Code Monkey home page Code Monkey logo

Comments (31)

jbms avatar jbms commented on May 15, 2024 2

I do think "zip" support is a very useful addition to tensorstore, and I'm sure many other users would also make use of it.

But a key design principle of Tensorstore is to equally support both the local storage and cloud storage.
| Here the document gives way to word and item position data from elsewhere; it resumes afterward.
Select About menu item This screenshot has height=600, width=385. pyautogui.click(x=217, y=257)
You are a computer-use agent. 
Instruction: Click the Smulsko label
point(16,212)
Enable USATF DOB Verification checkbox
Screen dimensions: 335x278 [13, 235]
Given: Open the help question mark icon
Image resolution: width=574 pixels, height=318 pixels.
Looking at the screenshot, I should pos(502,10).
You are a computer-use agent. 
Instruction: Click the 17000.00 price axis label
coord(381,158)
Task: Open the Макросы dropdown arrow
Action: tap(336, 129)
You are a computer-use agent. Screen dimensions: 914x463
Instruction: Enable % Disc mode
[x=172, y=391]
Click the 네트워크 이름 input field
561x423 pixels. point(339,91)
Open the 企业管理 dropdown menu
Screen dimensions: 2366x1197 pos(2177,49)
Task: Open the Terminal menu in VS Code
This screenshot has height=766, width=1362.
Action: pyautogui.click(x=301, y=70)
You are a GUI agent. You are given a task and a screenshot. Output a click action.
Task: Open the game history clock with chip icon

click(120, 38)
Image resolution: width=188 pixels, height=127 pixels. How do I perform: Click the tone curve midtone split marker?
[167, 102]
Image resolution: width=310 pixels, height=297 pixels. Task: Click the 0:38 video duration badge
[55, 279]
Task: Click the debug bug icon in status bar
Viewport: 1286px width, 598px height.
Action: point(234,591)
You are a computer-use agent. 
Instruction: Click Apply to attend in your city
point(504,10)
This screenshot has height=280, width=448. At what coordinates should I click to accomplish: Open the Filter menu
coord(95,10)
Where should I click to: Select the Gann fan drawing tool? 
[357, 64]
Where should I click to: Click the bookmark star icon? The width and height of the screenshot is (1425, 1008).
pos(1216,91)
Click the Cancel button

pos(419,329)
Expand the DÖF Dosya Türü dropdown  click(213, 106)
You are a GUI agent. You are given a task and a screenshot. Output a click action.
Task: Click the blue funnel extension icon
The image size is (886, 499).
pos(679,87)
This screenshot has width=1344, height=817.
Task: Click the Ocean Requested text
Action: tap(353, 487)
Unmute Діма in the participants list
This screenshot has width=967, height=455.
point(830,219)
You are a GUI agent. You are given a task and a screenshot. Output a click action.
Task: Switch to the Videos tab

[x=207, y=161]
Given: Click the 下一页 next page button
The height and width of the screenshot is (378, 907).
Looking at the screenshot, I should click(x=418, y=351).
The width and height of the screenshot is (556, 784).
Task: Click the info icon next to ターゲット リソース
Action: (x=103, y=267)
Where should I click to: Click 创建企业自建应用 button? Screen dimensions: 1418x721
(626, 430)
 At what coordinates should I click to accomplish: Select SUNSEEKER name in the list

The issue isn't about adding support for specific cloud storage protocols to the zip driver, like https, gcs, s3. Rather, issue is that the zip kvstore driver should be an adapter on top of a base kvstore, like the neuroglancer_uint64_sharded or ocdbt kvstores, and be agnostic to the underlying storage:

https://google.github.io/tensorstore/kvstore/neuroglancer_uint64_sharded/index.html
https://google.github.io/tensorstore/kvstore/ocdbt/index.html

For example, to access "path/in/zip" within a zip file at c:\my\zip\file.zip would use a spec of:

{"driver": "zip", "path": "path/in/zip", "base": {"driver":"file", "path": "c:\\my\\zip\\file.zip"}}

while to access gcs, it would be:

{"driver": "zip", "path": "path/in/zip", "base": {"driver":"gcs", "bucket": "my-bucket", "path": "path/to/file.zip"}}

The zip driver itself would merely use the kvstore::Driver interface and need not concern itself with what the underlying storage is at all.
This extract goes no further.